Benbrook claims that Monsanto and its herbicide-resistant RoundUp Ready product line — seeds engineered to withstand the herbicide RoundUp — had the opposite effect, encouraging farmers to use a single pesticide, ultimately to excess.

Source: http://www.huffingtonpost.com/2012/10/04/pesticides-gmo-monsanto-roundup-resistance_n_1936598.html?utm_hp_ref=mostpopular

USFRA posted this response:

Benbrook’s study is flawed and incomplete. The U.S. Department of Agriculture ended its pesticide use tracking program in 2006, so Benbrook estimated the total use by using incomplete data from the USDA combined with other sources, like planting data and pesticide-use models. Not to mention, RoundUp Ready is an herbicide-resistant product line. Not pesticide.

In addition, according to a study assessing the global economic and environmental impacts of biotech crops for the first nine years (1996-2004) of adoption, biotechnology has reduced pesticide use – pesticide spraying decreased by 380 million pounds and has reduced environmental footprints associated with pesticide use by 14% (http://www.isaaa.org/resources/publications/pocketk/4/default.asp).

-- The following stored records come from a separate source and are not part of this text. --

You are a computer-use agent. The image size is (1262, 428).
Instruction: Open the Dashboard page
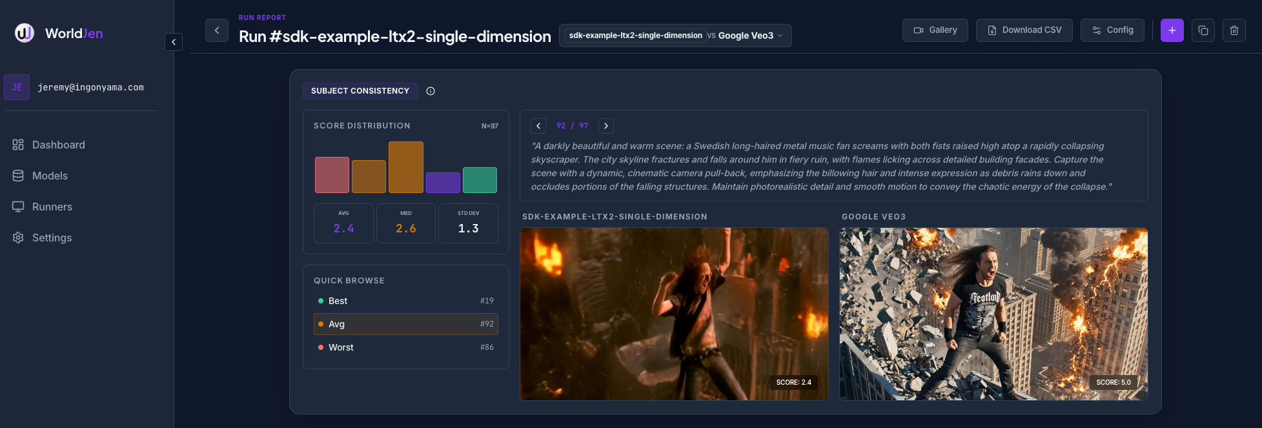click(x=58, y=145)
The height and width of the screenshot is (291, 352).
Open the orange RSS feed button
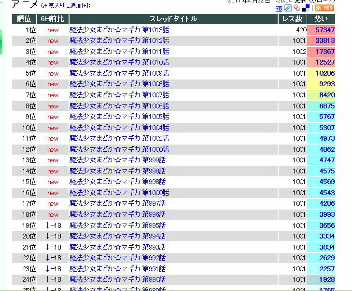click(324, 8)
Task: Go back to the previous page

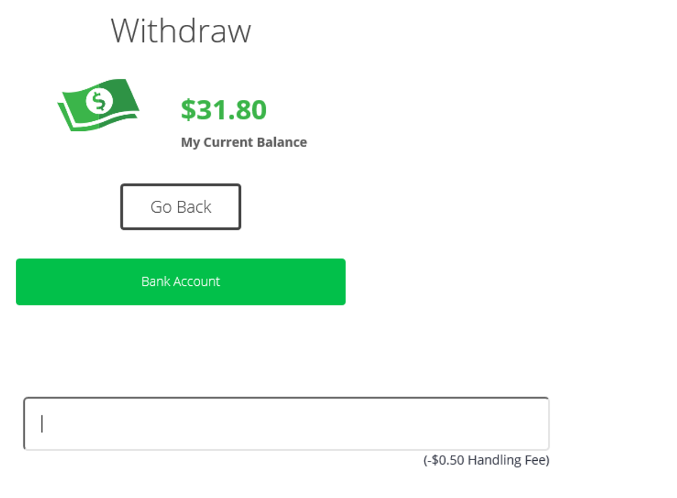Action: pos(181,207)
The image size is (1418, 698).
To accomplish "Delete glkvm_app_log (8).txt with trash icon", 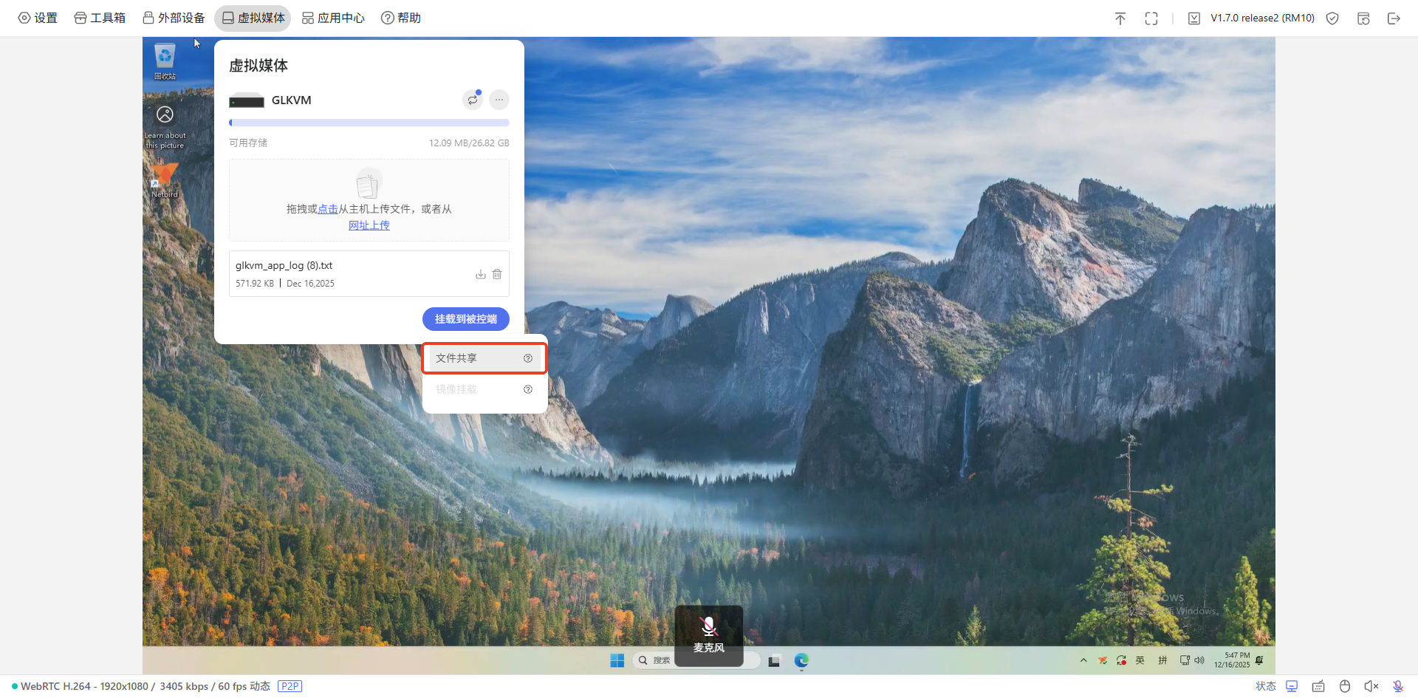I will click(497, 274).
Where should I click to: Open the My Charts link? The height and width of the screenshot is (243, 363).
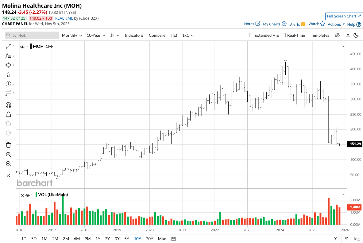[x=275, y=24]
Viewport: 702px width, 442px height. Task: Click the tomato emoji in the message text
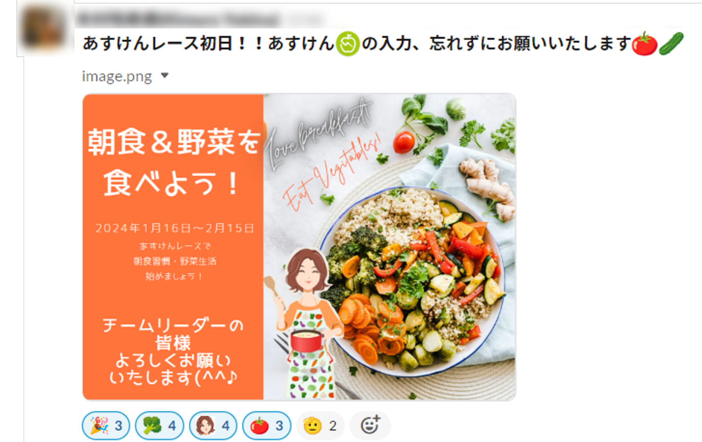coord(644,44)
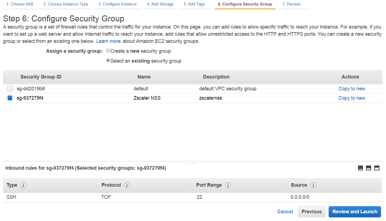Copy the Zscaler NSS group to new

click(352, 98)
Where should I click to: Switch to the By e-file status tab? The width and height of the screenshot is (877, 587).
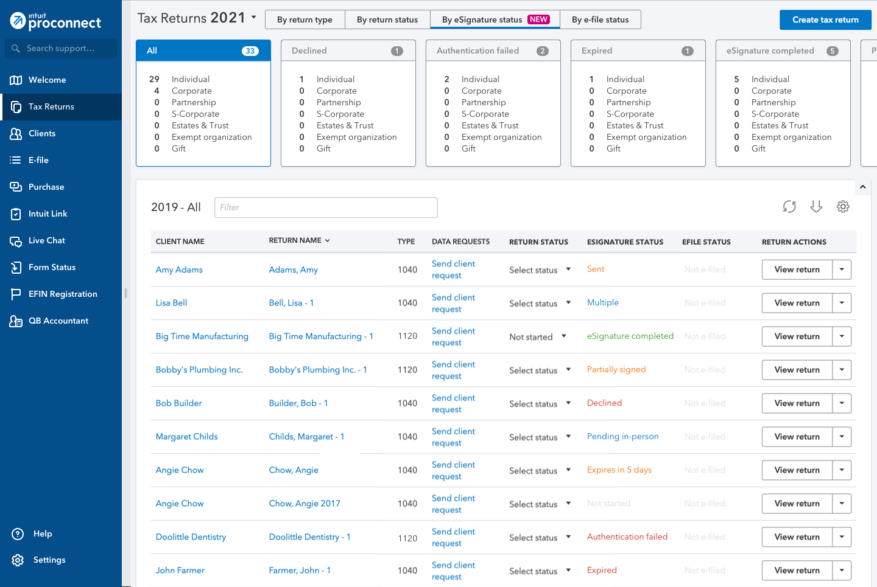coord(600,19)
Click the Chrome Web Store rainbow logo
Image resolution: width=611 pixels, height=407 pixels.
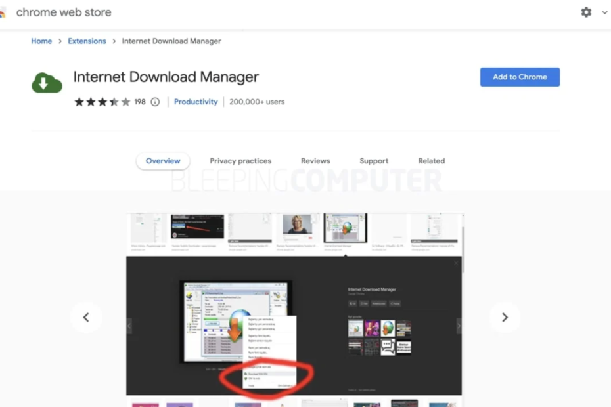coord(3,12)
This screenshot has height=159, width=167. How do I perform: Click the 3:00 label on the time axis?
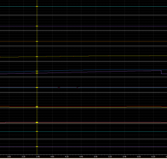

Farmers use herbicides, pesticides, fungicides and fertilizers with respect to the environment. They carefully follow labels and consider weather patterns that may impact the efficacy or leaching of an application. Further, farmers are incentivized to properly manage these tools because of the cost. Most strive to reduce the “inputs” they use to be more profitable.

USFRA firmly believes that biotech crops are safe for human and animal consumption. Countless studies have proven the value of biotech seeds. Farmers’ yields continue to increase while the amount of land used continues to be the same or even decrease. While these examples may only sound like farmer benefits, the environmental impact continues to decrease – less water, less pesticides, less land are needed.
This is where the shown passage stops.